High CPU Usage percentage.

Hello,
I have a Suse 10.2 system that is running with a very high CPU usage percentage. If i do a “vgs” or a "fdisk -l " my request hangs. We recently had some SAN work done and i believe something in the disk subsystem is confused.
i have no one process that i feel i can point to. I’m considering rebooting the system. Anyone have any suggestions prior to my just doing a reboot?

Thanks.

#vmstat 10
procs -----------memory---------- —swap-- -----io---- -system-- -----cpu------
r b swpd free buff cache si so bi bo in cs us sy id wa st
1 8 691232 184340 163964 31337548 4 4 4403 435 0 0 6 1 78 15 0
0 8 691232 183736 164068 31338472 0 0 2 64 272 840 1 0 0 99 0
0 8 691232 183704 164132 31338408 0 0 1 80 287 765 0 0 0 100 0
0 8 691232 183728 164216 31338324 0 0 0 67 274 716 0 0 0 100 0

top - 11:04:11 up 507 days, 9:20, 3 users, load average: 8.01, 8.04, 8.00
Tasks: 198 total, 1 running, 196 sleeping, 0 stopped, 1 zombie
Cpu(s): 0.0%us, 0.1%sy, 0.0%ni, 0.0%id, 99.9%wa, 0.0%hi, 0.0%si, 0.0%st
Mem: 32936168k total, 32752300k used, 183868k free, 163884k buffers
Swap: 50336984k total, 691232k used, 49645752k free, 31337628k cached

–>uptime
11:12am up 507 days 9:29, 7 users, load average: 8.71, 8.24, 8.07

Hi fbngnzlz,

[QUOTE=fbngnzlz;17030]Hello,
I have a Suse 10.2 system that is running with a very high CPU usage percentage. If i do a “vgs” or a "fdisk -l " my request hangs. We recently had some SAN work done and i believe something in the disk subsystem is confused.
i have no one process that i feel i can point to. I’m considering rebooting the system. Anyone have any suggestions prior to my just doing a reboot?

Thanks.

#vmstat 10
procs -----------memory---------- —swap-- -----io---- -system-- -----cpu------
r b swpd free buff cache si so bi bo in cs us sy id wa st
1 8 691232 184340 163964 31337548 4 4 4403 435 0 0 6 1 78 15 0
0 8 691232 183736 164068 31338472 0 0 2 64 272 840 1 0 0 99 0
0 8 691232 183704 164132 31338408 0 0 1 80 287 765 0 0 0 100 0
0 8 691232 183728 164216 31338324 0 0 0 67 274 716 0 0 0 100 0[/QUOTE]

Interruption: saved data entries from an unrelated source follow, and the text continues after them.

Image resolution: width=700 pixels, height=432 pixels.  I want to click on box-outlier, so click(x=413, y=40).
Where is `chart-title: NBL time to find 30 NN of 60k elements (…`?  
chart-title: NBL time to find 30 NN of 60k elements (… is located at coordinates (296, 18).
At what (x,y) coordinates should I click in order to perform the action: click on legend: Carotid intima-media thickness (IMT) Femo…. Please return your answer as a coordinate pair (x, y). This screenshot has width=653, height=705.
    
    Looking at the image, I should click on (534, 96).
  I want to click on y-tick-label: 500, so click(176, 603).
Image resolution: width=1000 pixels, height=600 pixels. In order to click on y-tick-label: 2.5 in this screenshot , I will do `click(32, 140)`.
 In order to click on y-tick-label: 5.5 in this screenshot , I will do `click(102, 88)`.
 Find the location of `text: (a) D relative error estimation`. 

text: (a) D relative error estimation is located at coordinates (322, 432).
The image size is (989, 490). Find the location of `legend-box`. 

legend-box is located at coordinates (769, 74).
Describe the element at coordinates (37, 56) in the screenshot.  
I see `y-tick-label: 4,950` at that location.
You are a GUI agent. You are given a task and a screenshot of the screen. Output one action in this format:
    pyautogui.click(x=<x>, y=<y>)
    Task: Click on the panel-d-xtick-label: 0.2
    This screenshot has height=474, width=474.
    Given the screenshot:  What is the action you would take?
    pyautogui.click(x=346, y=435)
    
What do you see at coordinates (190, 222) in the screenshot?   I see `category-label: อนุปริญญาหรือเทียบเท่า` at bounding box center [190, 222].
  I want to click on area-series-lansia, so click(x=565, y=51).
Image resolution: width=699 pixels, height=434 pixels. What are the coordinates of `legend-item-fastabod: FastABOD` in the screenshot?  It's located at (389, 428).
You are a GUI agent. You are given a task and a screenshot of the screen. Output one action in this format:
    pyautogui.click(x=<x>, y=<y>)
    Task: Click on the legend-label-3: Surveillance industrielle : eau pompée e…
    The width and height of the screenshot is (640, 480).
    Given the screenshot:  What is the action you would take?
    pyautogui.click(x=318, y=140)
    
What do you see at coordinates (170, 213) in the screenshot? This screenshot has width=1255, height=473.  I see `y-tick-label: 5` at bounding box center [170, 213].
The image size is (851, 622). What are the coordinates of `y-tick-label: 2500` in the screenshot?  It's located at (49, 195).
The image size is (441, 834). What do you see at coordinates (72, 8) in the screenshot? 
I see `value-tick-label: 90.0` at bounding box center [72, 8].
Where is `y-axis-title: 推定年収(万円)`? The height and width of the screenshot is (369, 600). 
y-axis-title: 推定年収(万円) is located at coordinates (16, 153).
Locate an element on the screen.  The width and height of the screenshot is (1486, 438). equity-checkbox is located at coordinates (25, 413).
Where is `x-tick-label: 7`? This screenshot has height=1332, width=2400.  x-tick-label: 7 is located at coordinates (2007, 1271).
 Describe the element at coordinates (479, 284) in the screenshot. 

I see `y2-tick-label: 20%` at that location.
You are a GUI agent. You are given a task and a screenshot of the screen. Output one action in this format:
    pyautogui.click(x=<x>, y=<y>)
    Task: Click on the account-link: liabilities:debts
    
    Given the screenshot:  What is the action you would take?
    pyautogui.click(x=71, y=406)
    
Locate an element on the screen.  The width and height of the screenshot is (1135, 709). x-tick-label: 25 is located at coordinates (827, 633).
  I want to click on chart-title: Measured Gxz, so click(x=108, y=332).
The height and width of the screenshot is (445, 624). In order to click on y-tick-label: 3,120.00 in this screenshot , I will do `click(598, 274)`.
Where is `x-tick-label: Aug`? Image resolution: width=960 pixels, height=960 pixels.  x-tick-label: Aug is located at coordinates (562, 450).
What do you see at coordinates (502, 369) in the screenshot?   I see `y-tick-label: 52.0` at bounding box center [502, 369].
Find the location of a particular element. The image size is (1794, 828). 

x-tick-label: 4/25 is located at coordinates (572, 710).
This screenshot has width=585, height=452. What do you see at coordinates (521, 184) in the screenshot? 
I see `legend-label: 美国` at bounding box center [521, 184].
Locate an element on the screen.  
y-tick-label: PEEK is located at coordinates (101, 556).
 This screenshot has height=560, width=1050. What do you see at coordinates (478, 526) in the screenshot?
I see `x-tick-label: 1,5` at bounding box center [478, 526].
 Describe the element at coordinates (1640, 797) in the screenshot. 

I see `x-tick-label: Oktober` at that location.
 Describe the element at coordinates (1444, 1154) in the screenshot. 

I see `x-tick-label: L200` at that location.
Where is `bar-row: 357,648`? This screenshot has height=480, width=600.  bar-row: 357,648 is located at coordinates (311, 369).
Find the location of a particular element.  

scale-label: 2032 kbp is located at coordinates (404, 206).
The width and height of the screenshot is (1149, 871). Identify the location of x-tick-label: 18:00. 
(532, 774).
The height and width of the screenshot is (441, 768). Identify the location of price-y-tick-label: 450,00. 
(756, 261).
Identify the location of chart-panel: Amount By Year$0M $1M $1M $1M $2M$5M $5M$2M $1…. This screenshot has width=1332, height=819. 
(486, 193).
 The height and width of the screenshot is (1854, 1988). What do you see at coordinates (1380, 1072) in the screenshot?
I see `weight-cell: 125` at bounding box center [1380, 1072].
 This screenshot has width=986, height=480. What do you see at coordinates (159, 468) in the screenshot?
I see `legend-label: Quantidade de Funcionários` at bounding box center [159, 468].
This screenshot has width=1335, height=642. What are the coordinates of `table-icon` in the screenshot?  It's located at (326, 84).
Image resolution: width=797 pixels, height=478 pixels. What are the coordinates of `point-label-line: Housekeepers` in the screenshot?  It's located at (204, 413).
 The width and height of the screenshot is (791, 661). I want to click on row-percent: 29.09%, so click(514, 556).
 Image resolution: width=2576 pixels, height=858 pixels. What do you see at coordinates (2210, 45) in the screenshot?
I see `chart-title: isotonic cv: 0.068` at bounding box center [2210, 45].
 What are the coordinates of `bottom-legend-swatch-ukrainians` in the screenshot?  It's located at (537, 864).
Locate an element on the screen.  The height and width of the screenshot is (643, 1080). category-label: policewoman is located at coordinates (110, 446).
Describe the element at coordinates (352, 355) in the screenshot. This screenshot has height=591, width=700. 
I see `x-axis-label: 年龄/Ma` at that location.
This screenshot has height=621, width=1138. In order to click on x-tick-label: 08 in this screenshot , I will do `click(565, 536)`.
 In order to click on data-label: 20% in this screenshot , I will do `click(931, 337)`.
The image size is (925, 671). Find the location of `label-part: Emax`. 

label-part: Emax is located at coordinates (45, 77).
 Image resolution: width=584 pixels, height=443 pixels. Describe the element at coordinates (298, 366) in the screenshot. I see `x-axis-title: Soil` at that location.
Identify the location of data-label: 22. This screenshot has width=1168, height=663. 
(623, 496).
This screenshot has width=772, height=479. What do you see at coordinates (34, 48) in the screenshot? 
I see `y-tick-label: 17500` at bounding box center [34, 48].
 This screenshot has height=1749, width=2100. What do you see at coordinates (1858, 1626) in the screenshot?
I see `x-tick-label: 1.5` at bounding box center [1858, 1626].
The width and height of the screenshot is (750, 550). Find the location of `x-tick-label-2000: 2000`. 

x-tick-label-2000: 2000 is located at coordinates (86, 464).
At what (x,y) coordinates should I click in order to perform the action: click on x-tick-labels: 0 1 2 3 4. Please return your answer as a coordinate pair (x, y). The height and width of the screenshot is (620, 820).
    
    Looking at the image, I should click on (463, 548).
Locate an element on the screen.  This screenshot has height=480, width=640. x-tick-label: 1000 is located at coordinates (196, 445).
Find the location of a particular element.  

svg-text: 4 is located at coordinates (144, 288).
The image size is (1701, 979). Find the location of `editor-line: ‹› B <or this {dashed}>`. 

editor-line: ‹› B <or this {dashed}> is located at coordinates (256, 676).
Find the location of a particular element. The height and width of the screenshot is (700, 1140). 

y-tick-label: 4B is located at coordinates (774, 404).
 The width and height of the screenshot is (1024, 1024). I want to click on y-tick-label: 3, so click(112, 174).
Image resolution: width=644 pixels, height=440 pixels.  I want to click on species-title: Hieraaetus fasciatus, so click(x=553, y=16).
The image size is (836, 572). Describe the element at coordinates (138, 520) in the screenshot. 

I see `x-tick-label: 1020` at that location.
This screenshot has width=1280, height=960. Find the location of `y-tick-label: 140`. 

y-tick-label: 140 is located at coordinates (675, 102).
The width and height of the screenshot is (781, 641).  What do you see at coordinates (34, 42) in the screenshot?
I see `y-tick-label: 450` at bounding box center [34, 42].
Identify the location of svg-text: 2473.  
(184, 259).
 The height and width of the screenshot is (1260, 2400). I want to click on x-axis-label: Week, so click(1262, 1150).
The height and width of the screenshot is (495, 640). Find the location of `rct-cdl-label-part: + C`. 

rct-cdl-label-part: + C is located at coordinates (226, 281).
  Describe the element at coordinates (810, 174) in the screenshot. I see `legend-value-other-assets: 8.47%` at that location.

you actually have no high CPU usage - close to 0% (add “us” and “sy” columns, as in “user-space” and “system CPU”). All time is eaten up waiting for disk I/O to complete (99 to 100% “wa” as in “waiting for I/O”).

You might try to pin-point the cause by checking with “iostat” and more important “dmesg”… but as you already wrote, the SAN works are the most probable cause.

If it doesn’t hurt too much, I’d go for the reboot.